Responsibilities include:
- Lead and architect migration of data environments with performance and reliability
- Assess and understand the ETL jobs, workflows, BI tools, and reports
- Address technical inquiries concerning customization, integration, enterprise architecture and general feature / functionality of data products
- Experience in crafting database / data warehouse solutions in cloud (Preferably AWS. Alternatively Azure, GCP)
- Support an Agile software development lifecycle
- You will contribute to the growth of our Data Exploitation Practice!
Required:
- Ability to hold a position of public trust with the US government
- Bachelor's degree and 10+ years of work experience; OR
- No degree and 14+ years of work experience; OR
- Associate's degree and 12+ years of work experience; OR
- Master's degree and 8+ years of work experience
- Experience in Data Engineering, building scalable data pipelines and platforms.
- Strong programming experience in Python, Java, or Scala.
- Advanced SQL expertise, including query optimization, data modeling, and working with large-scale relational databases.
- Hands-on experience with both relational (e.g., PostgreSQL) and NoSQL databases (e.g., Cassandra, DynamoDB, MongoDB).
- Proven experience designing and building end-to-end data pipelines that ingest, transform, and unify data from multiple disparate sources.
- Experience working with structured, semi-structured, and unstructured data (e.g., JSON, logs, documents, PDFs), including parsing and normalization.
- Experience with data pipeline orchestration tools such as Airflow, Luigi, or equivalent.
- Strong understanding of data architecture patterns, including layered approaches such as Medallion Architecture (Bronze/Silver/Gold).
- Experience designing unified data platforms that consolidate data from multiple formats and sources into an analytics-ready foundation.
- Experience with data modeling, schema design, and handling schema evolution.
- Experience with cloud platforms, preferably AWS (e.g., S3, Glue, EMR, Lambda, Redshift), or equivalent.
- Experience ensuring data quality, integrity, and reliability, including validation and monitoring practices.
- Ability to work with large, complex, and disconnected datasets and derive meaningful structure.
- Experience working in Agile environments and collaborating with cross-functional teams.
Preferred:
- Experience with search and indexing technologies such as Elasticsearch, OpenSearch, Solr, or Lucene.
- Experience integrating legacy systems with modern cloud-based data platforms, including data migration and transformation.
- Familiarity with data governance, lineage, and metadata management practices.
- Experience building data systems that support user-facing applications, analytics platforms, or search systems.
- Experience working in design-driven, cross-functional teams (product, UX, engineering).
- Experience supporting AI/ML workflows, including feature engineering and data preparation.
Nice to Have:
- Experience with vector databases and embeddings for semantic search or retrieval use cases (e.g.

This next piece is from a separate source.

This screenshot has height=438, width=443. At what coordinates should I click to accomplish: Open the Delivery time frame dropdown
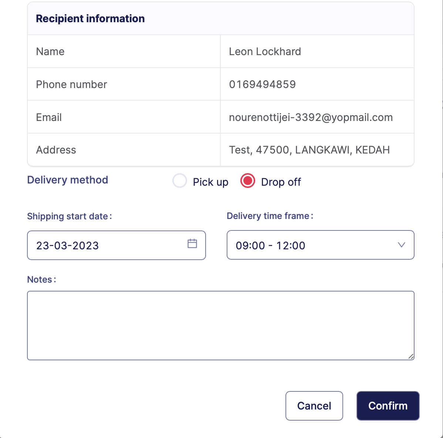320,245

Weaviate, Pinecone, PostgreSQL pgvector).
- Familiarity with LLM-powered systems, including Retrieval-Augmented Generation (RAG) or natural language search.
- Experience with graph databases (e.g., Neo4j, Amazon Neptune) and modeling complex relationships.
- Experience designing systems for modern search or information retrieval use cases.
- Experience with CI/CD pipelines and modern DevOps practices.
- Experience with distributed data processing frameworks such as Spark (PySpark preferred).
- Familiarity with streaming or real-time data processing (e.g., Kafka, Spark Streaming).